Copy out only those lines running from the line with "Switch to the Transform tab" to the end of the listing, keeping each one exactly as it is.

=== Records to use ===

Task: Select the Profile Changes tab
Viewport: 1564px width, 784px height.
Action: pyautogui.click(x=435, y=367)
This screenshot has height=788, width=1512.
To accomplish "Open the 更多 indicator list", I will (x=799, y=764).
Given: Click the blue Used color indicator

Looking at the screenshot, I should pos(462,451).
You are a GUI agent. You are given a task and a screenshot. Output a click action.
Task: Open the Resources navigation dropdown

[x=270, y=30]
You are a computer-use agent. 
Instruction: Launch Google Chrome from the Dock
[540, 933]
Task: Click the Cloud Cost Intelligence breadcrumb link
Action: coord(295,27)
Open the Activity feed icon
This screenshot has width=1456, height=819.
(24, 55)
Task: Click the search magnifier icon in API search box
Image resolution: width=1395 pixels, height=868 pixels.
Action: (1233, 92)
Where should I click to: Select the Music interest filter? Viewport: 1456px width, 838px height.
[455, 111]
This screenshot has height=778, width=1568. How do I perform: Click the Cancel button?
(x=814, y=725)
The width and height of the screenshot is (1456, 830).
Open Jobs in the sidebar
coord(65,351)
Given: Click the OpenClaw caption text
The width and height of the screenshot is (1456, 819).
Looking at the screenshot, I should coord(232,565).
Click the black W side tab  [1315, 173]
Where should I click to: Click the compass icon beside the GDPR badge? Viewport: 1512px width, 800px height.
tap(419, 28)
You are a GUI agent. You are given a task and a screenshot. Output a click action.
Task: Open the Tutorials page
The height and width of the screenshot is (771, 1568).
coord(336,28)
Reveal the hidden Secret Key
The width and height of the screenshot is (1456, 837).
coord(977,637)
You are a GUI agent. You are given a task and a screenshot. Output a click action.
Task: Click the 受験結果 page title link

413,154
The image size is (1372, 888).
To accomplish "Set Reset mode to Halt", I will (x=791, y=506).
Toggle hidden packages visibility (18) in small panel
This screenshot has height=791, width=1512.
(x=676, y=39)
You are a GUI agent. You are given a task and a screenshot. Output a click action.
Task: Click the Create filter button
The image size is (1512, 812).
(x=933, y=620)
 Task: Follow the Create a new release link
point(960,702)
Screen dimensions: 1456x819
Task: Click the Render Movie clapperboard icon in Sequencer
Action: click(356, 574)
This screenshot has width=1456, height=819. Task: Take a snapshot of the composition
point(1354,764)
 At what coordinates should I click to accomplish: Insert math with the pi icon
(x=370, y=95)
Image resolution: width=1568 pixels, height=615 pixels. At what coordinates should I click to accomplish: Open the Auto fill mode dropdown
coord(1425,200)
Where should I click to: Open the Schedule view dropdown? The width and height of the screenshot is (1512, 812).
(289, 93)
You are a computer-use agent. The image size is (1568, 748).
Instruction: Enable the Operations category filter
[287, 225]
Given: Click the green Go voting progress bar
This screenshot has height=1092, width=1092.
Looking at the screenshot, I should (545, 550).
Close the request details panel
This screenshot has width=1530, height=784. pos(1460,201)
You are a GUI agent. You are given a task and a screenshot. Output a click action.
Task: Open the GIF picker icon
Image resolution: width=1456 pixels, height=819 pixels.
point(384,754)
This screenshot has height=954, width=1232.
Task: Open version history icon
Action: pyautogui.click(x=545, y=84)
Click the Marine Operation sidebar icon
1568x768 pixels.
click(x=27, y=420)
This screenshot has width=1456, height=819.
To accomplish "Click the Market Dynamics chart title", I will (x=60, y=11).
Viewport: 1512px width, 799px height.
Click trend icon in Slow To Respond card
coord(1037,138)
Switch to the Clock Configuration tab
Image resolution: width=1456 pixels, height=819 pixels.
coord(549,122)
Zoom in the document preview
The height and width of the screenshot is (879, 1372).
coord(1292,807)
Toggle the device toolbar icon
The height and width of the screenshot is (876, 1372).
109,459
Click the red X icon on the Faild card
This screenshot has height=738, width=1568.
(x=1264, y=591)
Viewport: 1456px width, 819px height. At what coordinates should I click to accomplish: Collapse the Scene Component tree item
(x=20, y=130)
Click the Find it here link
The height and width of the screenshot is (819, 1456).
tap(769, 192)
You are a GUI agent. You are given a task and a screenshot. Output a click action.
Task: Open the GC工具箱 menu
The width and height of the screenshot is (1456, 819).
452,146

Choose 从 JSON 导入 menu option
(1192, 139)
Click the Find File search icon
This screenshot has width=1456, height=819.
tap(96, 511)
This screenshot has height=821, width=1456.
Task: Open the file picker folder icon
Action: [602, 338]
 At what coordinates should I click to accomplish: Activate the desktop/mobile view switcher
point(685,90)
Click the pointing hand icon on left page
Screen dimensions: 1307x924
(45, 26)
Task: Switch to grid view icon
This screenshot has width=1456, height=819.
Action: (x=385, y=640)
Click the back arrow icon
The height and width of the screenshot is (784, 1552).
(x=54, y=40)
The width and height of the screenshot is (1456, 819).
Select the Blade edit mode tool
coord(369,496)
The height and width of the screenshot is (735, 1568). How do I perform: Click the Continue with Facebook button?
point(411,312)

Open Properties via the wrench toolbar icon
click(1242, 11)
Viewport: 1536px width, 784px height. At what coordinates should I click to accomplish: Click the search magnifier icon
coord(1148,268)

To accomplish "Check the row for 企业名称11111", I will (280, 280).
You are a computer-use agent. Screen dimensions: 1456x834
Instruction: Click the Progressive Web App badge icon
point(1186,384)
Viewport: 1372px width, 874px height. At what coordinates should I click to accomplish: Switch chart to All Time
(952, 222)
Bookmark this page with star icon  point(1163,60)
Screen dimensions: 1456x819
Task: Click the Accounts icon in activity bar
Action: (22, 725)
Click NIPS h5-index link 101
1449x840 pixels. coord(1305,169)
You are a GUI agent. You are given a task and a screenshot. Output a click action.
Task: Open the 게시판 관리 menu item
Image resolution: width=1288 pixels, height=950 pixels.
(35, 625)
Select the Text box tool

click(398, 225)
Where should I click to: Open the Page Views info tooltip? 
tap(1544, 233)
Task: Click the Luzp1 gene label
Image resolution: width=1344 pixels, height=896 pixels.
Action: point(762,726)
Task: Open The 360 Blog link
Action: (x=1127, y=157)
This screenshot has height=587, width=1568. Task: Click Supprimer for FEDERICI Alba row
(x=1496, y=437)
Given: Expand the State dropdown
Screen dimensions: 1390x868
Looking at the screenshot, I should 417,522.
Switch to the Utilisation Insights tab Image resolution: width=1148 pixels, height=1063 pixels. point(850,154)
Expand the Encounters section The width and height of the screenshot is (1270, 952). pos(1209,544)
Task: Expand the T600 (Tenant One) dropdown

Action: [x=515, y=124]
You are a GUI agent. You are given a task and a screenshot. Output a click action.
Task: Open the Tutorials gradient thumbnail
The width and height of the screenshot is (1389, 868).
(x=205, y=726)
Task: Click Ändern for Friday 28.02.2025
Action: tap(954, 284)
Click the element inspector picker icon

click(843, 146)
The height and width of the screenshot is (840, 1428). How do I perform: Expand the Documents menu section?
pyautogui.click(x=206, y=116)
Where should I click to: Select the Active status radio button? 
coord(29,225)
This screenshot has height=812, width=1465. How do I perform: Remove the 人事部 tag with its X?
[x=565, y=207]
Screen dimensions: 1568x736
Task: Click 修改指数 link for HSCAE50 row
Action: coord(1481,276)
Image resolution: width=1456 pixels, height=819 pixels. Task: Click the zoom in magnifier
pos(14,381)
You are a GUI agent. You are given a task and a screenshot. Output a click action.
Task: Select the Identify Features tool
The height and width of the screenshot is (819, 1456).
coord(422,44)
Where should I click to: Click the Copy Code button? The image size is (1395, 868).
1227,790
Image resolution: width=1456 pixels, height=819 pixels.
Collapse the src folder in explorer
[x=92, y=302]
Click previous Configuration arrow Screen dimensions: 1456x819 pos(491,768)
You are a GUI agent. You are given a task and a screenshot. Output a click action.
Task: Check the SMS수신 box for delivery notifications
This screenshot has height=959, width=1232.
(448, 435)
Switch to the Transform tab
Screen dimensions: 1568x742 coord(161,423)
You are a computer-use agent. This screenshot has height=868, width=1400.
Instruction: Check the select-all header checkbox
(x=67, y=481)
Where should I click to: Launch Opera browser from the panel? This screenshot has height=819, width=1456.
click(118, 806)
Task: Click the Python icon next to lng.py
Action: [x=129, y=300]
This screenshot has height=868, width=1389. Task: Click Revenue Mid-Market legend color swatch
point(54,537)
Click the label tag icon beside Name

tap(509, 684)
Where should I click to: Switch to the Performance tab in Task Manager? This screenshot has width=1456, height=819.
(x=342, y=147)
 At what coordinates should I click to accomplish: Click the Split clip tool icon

===

> _Solution for this exercise_:
Switch to the Transform tab
Screen dimensions: 1568x742 coord(161,423)
You are a computer-use agent. This screenshot has height=868, width=1400.
Instruction: Check the select-all header checkbox
(x=67, y=481)
Where should I click to: Launch Opera browser from the panel? This screenshot has height=819, width=1456.
click(118, 806)
Task: Click the Python icon next to lng.py
Action: [x=129, y=300]
This screenshot has height=868, width=1389. Task: Click Revenue Mid-Market legend color swatch
point(54,537)
Click the label tag icon beside Name

tap(509, 684)
Where should I click to: Switch to the Performance tab in Task Manager? This screenshot has width=1456, height=819.
(x=342, y=147)
 At what coordinates should I click to accomplish: Click the Split clip tool icon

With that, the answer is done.